Larry Ellison, the 79-year-old co-founder and CTO of Oracle, has just overtaken Meta’s Mark Zuckerberg to become the second-richest person in the world, according to the latest Bloomberg Billionaires Index. The shift in rankings comes after Oracle stock surged following a series of aggressive moves into artificial intelligence infrastructure and cloud computing.
With a net worth now estimated at $174 billion, Ellison sits just behind Elon Musk, who remains the world’s wealthiest individual. Zuckerberg, once firmly in second place, now trails closely with an estimated net worth of $169 billion after Meta’s recent stock pullback.
Oracle’s AI Momentum
The wealth jump comes as Oracle cements itself as a surprising winner in the AI infrastructure arms race. Once considered a legacy software firm, Oracle has repositioned itself as a serious contender in the cloud and AI ecosystem, thanks in part to massive contracts with government agencies and enterprise clients.
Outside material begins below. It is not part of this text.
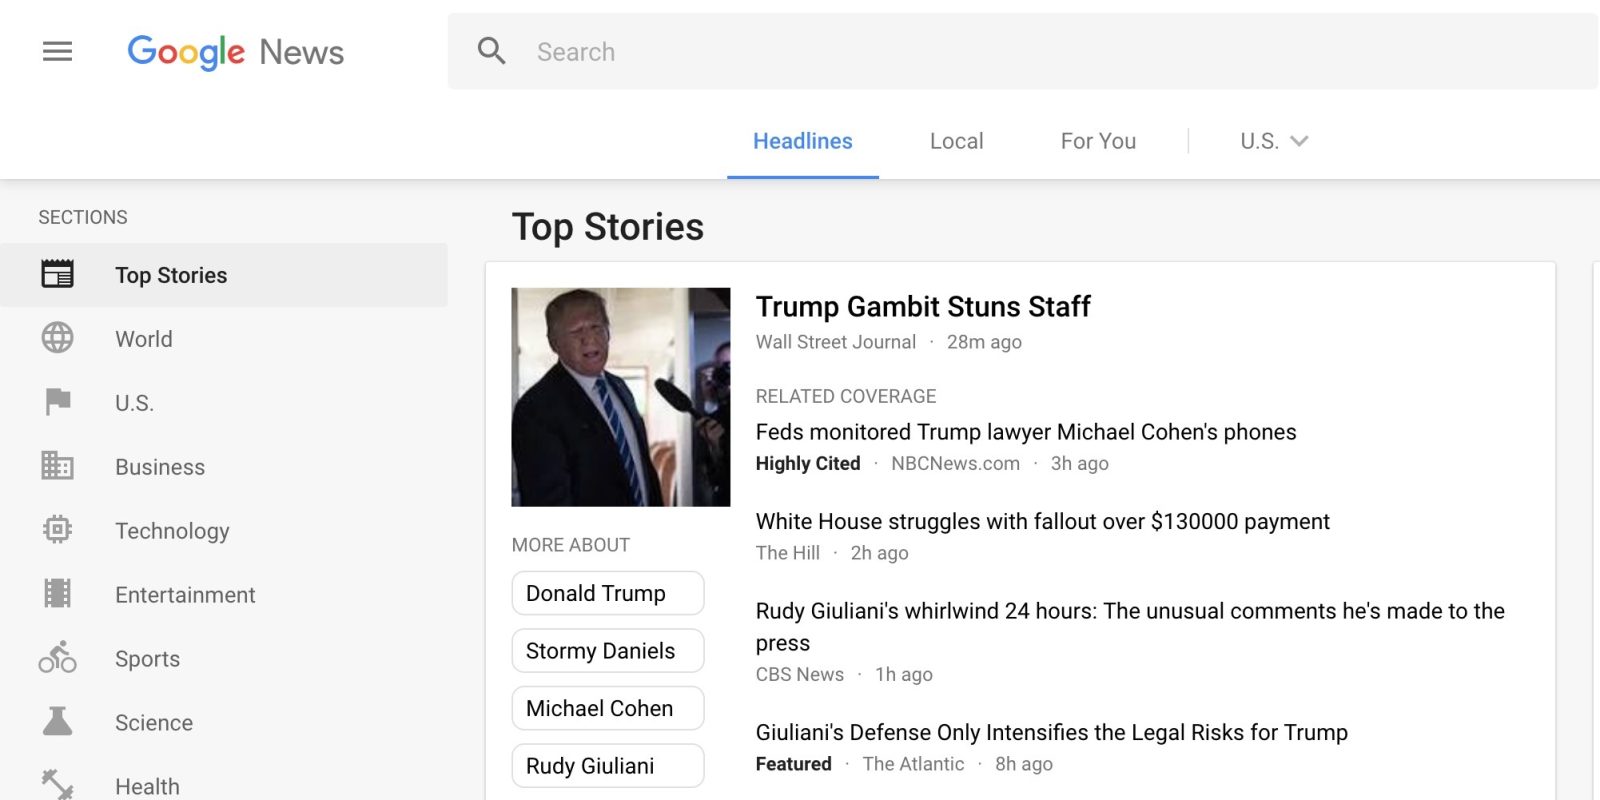This screenshot has width=1600, height=800.
Task: Click the Stormy Daniels topic chip
Action: point(607,651)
The company’s recent earnings revealed double-digit growth in cloud revenue and expanding partnerships with generative AI companies. Oracle also announced plans to build new AI supercomputing centers around the globe, supported by strategic deals with Nvidia and Cohere.
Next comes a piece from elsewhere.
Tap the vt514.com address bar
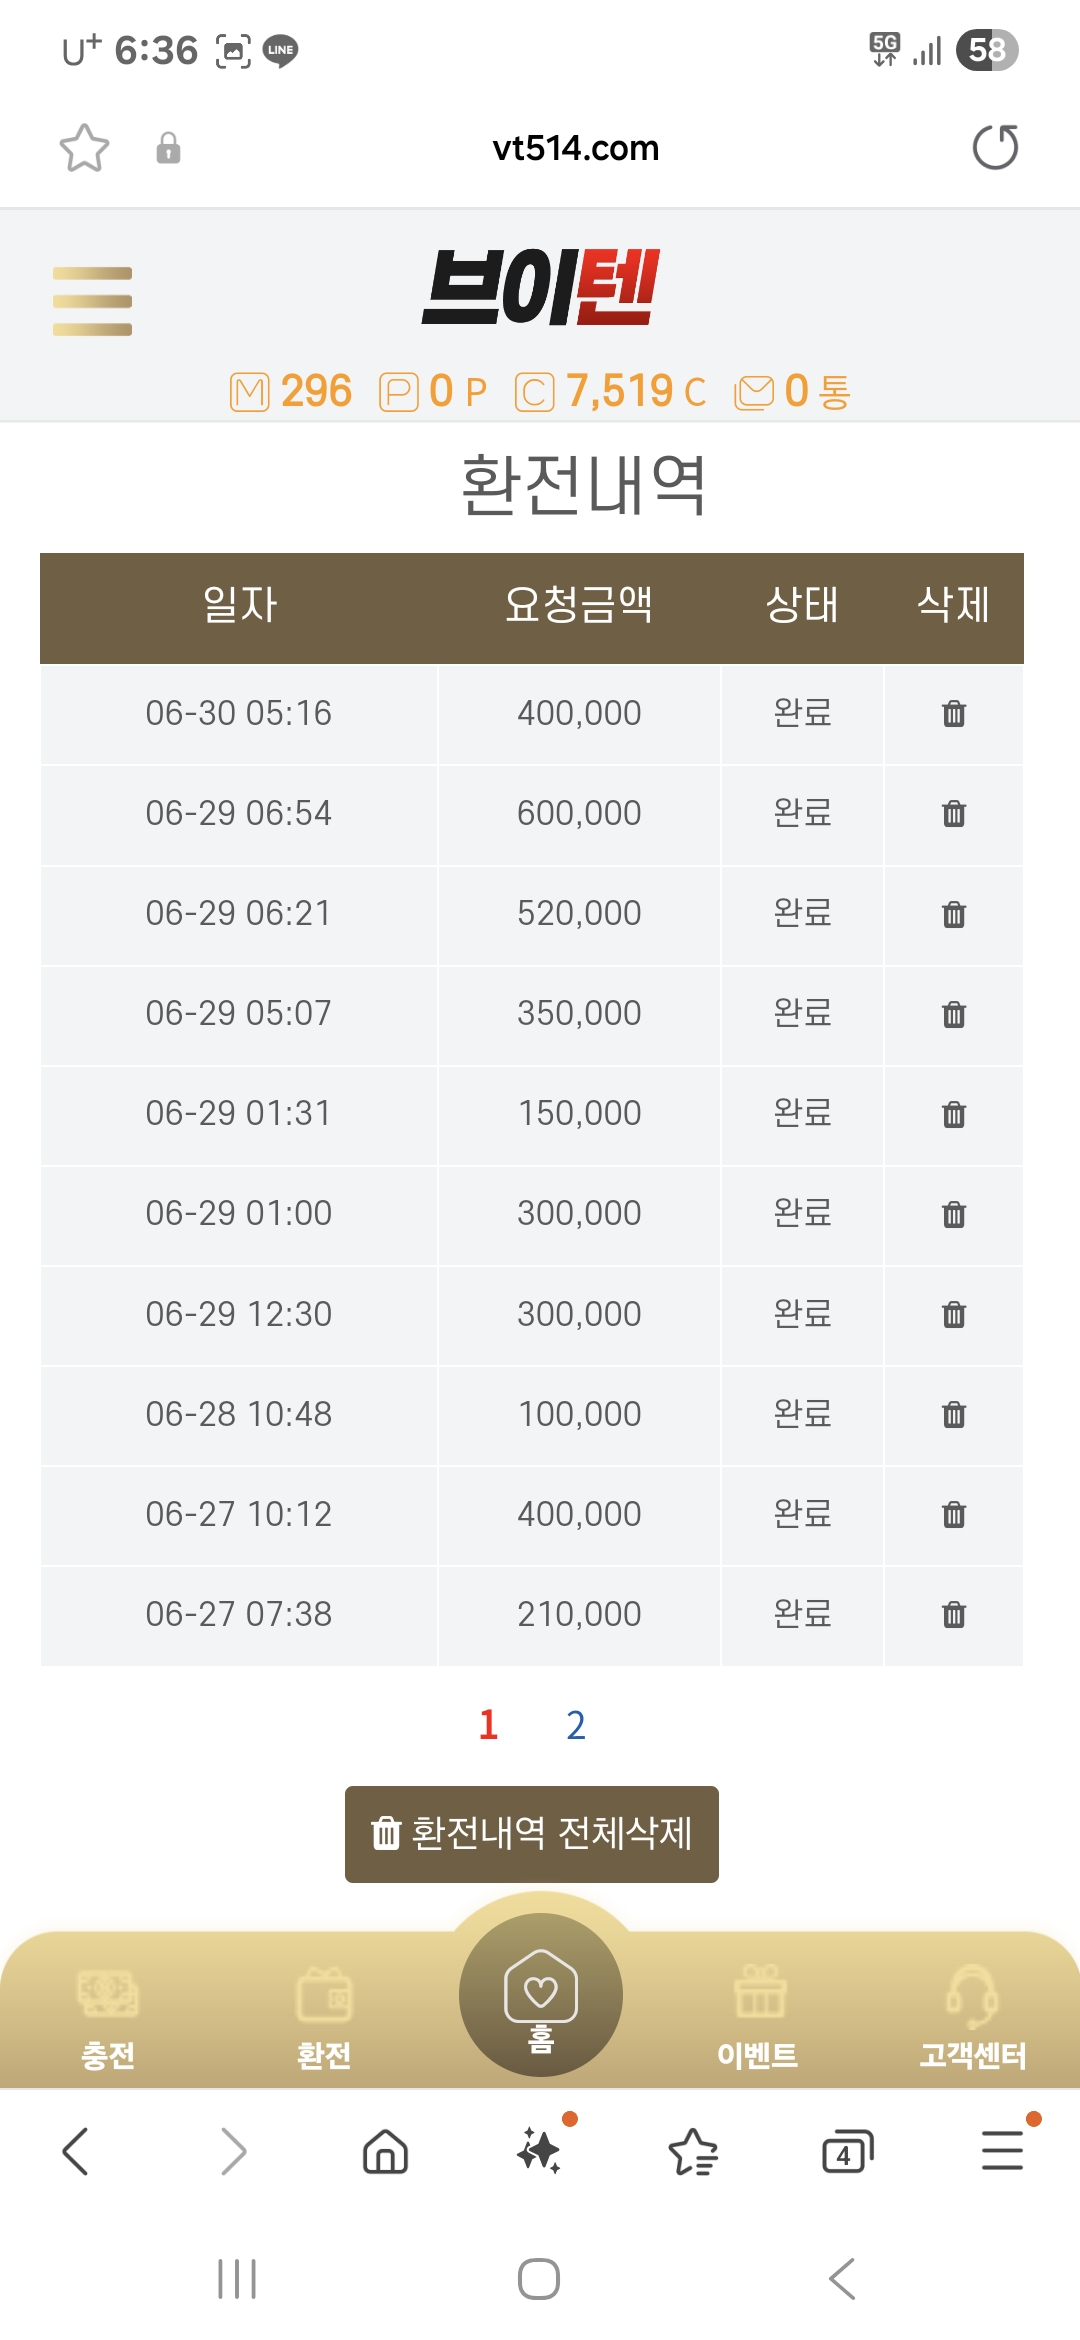1080x2340 pixels. click(x=575, y=148)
“This AI shift is not hype, it’s a full-blown transformation of how data is processed,” Ellison said during a recent earnings call. “We’re building the backbone for what comes next.”
Larry Ellison Surpasses Mark Zuckerberg – But Why Now?
The rise in Ellison’s net worth reflects Wall Street’s renewed confidence in Oracle’s long-term growth, particularly its infrastructure services. Analysts point to Ellison’s decades-long focus on vertical integration and enterprise loyalty, which have become key assets in the new AI era.
In contrast, Meta’s AI efforts, while headline-grabbing, have faced increasing regulatory scrutiny and monetization delays, contributing to a slight market cool-down. Zuckerberg’s pivot toward AI assistants and “Meta LLMs” has yet to match the business impact of Oracle’s data center and cloud expansion.
This moment is symbolic: while Zuckerberg represents the social web of the past two decades, Ellison’s comeback is a reminder that deep enterprise infrastructure may define the next.
From Yacht Deck to Data Center Dominance
Ellison’s public persona – complete with luxury yachts, Hawaiian estates, and bold public comments, has often overshadowed his strategy. But insiders note that he’s never really stepped away. While no longer CEO, he remains Oracle’s Chief Technology Officer and chairman, directly shaping product direction and major investments.
Oracle’s $28 billion acquisition of Cerner, a healthcare IT firm, also now looks increasingly wise, as it positions the company at the intersection of health data and AI-powered diagnostics.
“Larry’s not chasing the spotlight,” one former Oracle exec told Millionaire MNL. “He’s chasing scale, and he’s doing it in places where competitors underestimated the complexity.”
What’s Next for the Billionaire Rankings?
With tech stocks swinging wildly, the order of the richest tech titans remains volatile. Elon Musk still holds the crown at over $230 billion, fueled by Tesla and SpaceX. But with Oracle now growing faster than Meta in certain key verticals, Ellison may maintain his position longer than skeptics expected.
As Oracle’s AI infrastructure bets continue to mature, some analysts believe Ellison could edge even closer to Musk, especially if Meta hits more regulatory turbulence or shifts focus to long-term AI R&D over near-term profit.
As seen in Millionaire MNL, the new billionaire leaderboard tells a deeper story: AI isn’t just creating new companies. It’s redefining the fortunes of tech’s original titans.